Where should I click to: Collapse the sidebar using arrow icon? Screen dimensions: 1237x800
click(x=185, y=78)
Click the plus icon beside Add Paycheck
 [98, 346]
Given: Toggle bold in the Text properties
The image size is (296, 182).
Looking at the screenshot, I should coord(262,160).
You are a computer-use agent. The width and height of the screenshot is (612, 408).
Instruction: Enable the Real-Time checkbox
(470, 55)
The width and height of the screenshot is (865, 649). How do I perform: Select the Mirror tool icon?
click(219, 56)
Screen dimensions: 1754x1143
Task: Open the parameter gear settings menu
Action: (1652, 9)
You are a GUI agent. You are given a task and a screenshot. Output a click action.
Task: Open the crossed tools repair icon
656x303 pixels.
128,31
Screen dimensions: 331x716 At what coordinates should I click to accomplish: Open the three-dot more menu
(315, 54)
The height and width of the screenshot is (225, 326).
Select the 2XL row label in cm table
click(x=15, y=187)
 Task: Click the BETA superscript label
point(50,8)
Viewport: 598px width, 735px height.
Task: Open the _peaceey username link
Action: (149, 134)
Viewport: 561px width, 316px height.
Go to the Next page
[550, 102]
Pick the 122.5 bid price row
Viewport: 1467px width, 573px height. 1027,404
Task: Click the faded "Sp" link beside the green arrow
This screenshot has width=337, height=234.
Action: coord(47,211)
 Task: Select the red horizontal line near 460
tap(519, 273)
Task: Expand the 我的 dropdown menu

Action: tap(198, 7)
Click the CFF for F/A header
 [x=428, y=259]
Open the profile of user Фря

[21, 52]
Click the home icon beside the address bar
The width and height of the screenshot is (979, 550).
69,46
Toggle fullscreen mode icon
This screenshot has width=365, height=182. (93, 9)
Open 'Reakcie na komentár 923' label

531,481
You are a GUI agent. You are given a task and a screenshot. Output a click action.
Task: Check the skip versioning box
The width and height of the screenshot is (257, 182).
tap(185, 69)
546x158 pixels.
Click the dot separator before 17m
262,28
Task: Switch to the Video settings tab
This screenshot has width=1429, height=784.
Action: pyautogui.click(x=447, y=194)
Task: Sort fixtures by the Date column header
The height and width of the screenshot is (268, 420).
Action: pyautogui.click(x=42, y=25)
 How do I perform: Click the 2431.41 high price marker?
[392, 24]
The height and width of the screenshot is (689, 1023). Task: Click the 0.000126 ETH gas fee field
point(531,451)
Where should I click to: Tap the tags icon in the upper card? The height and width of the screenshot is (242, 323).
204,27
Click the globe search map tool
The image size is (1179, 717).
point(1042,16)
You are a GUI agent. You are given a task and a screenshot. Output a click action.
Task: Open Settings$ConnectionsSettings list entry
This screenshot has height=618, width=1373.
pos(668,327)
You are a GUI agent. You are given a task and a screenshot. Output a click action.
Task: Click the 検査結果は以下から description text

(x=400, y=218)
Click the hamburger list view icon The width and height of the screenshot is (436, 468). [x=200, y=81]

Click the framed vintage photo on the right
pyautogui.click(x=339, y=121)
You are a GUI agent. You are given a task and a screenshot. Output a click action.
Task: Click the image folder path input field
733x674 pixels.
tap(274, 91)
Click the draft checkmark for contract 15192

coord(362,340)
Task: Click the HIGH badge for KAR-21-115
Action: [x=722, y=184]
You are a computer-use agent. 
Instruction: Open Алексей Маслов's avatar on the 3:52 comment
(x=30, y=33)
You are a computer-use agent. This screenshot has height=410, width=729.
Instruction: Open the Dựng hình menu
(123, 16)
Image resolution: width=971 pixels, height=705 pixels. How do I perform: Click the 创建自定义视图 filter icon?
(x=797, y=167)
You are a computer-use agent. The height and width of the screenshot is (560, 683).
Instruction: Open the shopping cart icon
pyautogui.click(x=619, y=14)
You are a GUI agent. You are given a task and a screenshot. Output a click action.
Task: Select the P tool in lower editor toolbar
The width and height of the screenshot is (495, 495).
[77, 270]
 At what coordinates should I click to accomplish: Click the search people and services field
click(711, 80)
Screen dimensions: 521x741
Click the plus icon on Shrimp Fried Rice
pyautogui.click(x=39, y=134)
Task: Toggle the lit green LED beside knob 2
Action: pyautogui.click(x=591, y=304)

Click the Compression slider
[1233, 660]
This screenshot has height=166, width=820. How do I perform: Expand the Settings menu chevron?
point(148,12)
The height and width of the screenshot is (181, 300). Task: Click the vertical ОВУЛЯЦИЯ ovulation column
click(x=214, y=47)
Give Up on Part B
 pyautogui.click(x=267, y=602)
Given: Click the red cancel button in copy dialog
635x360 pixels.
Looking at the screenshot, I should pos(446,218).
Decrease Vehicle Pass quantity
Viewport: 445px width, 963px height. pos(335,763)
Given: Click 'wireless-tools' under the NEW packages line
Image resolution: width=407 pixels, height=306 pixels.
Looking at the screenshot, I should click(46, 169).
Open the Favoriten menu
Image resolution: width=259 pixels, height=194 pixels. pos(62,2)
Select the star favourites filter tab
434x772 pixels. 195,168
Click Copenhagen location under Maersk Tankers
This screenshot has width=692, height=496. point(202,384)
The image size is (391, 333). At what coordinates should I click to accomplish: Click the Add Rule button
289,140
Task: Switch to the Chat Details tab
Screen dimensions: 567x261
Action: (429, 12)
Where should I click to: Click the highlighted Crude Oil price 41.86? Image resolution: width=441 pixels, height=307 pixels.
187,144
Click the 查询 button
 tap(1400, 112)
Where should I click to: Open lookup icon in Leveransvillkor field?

---

▶ _WHAT YOU NEED TO DO_: Give all of the entries again, word for word.

▶ _SOLUTION_:
Where should I click to: Collapse the sidebar using arrow icon? Screen dimensions: 1237x800
click(x=185, y=78)
Click the plus icon beside Add Paycheck
 [98, 346]
Given: Toggle bold in the Text properties
The image size is (296, 182).
Looking at the screenshot, I should coord(262,160).
You are a computer-use agent. The width and height of the screenshot is (612, 408).
Instruction: Enable the Real-Time checkbox
(470, 55)
The width and height of the screenshot is (865, 649). How do I perform: Select the Mirror tool icon?
click(219, 56)
Screen dimensions: 1754x1143
Task: Open the parameter gear settings menu
Action: (1652, 9)
You are a GUI agent. You are given a task and a screenshot. Output a click action.
Task: Open the crossed tools repair icon
656x303 pixels.
128,31
Screen dimensions: 331x716 At what coordinates should I click to accomplish: Open the three-dot more menu
(315, 54)
The height and width of the screenshot is (225, 326).
Select the 2XL row label in cm table
click(x=15, y=187)
 Task: Click the BETA superscript label
point(50,8)
Viewport: 598px width, 735px height.
Task: Open the _peaceey username link
Action: (149, 134)
Viewport: 561px width, 316px height.
Go to the Next page
[550, 102]
Pick the 122.5 bid price row
Viewport: 1467px width, 573px height. 1027,404
Task: Click the faded "Sp" link beside the green arrow
This screenshot has width=337, height=234.
Action: coord(47,211)
 Task: Select the red horizontal line near 460
tap(519, 273)
Task: Expand the 我的 dropdown menu

Action: tap(198, 7)
Click the CFF for F/A header
 [x=428, y=259]
Open the profile of user Фря

[21, 52]
Click the home icon beside the address bar
The width and height of the screenshot is (979, 550).
69,46
Toggle fullscreen mode icon
This screenshot has width=365, height=182. (93, 9)
Open 'Reakcie na komentár 923' label

531,481
You are a GUI agent. You are given a task and a screenshot. Output a click action.
Task: Check the skip versioning box
The width and height of the screenshot is (257, 182).
tap(185, 69)
546x158 pixels.
Click the dot separator before 17m
262,28
Task: Switch to the Video settings tab
This screenshot has width=1429, height=784.
Action: pyautogui.click(x=447, y=194)
Task: Sort fixtures by the Date column header
The height and width of the screenshot is (268, 420).
Action: pyautogui.click(x=42, y=25)
 How do I perform: Click the 2431.41 high price marker?
[392, 24]
The height and width of the screenshot is (689, 1023). Task: Click the 0.000126 ETH gas fee field
point(531,451)
Where should I click to: Tap the tags icon in the upper card? The height and width of the screenshot is (242, 323).
204,27
Click the globe search map tool
The image size is (1179, 717).
point(1042,16)
You are a GUI agent. You are given a task and a screenshot. Output a click action.
Task: Open Settings$ConnectionsSettings list entry
This screenshot has height=618, width=1373.
pos(668,327)
You are a GUI agent. You are given a task and a screenshot. Output a click action.
Task: Click the 検査結果は以下から description text

(x=400, y=218)
Click the hamburger list view icon The width and height of the screenshot is (436, 468). [x=200, y=81]

Click the framed vintage photo on the right
pyautogui.click(x=339, y=121)
You are a GUI agent. You are given a task and a screenshot. Output a click action.
Task: Click the image folder path input field
733x674 pixels.
tap(274, 91)
Click the draft checkmark for contract 15192

coord(362,340)
Task: Click the HIGH badge for KAR-21-115
Action: [x=722, y=184]
You are a computer-use agent. 
Instruction: Open Алексей Маслов's avatar on the 3:52 comment
(x=30, y=33)
You are a computer-use agent. This screenshot has height=410, width=729.
Instruction: Open the Dựng hình menu
(123, 16)
Image resolution: width=971 pixels, height=705 pixels. How do I perform: Click the 创建自定义视图 filter icon?
(x=797, y=167)
You are a computer-use agent. The height and width of the screenshot is (560, 683).
Instruction: Open the shopping cart icon
pyautogui.click(x=619, y=14)
You are a GUI agent. You are given a task and a screenshot. Output a click action.
Task: Select the P tool in lower editor toolbar
The width and height of the screenshot is (495, 495).
[77, 270]
 At what coordinates should I click to accomplish: Click the search people and services field
click(711, 80)
Screen dimensions: 521x741
Click the plus icon on Shrimp Fried Rice
pyautogui.click(x=39, y=134)
Task: Toggle the lit green LED beside knob 2
Action: pyautogui.click(x=591, y=304)

Click the Compression slider
[1233, 660]
This screenshot has height=166, width=820. How do I perform: Expand the Settings menu chevron?
point(148,12)
The height and width of the screenshot is (181, 300). Task: Click the vertical ОВУЛЯЦИЯ ovulation column
click(x=214, y=47)
Give Up on Part B
 pyautogui.click(x=267, y=602)
Given: Click the red cancel button in copy dialog
635x360 pixels.
Looking at the screenshot, I should pos(446,218).
Decrease Vehicle Pass quantity
Viewport: 445px width, 963px height. pos(335,763)
Given: Click 'wireless-tools' under the NEW packages line
Image resolution: width=407 pixels, height=306 pixels.
Looking at the screenshot, I should click(46, 169).
Open the Favoriten menu
Image resolution: width=259 pixels, height=194 pixels. pos(62,2)
Select the star favourites filter tab
434x772 pixels. 195,168
Click Copenhagen location under Maersk Tankers
This screenshot has width=692, height=496. point(202,384)
The image size is (391, 333). At what coordinates should I click to accomplish: Click the Add Rule button
289,140
Task: Switch to the Chat Details tab
Screen dimensions: 567x261
Action: (429, 12)
Where should I click to: Click the highlighted Crude Oil price 41.86? Image resolution: width=441 pixels, height=307 pixels.
187,144
Click the 查询 button
 tap(1400, 112)
Where should I click to: Open lookup icon in Leveransvillkor field?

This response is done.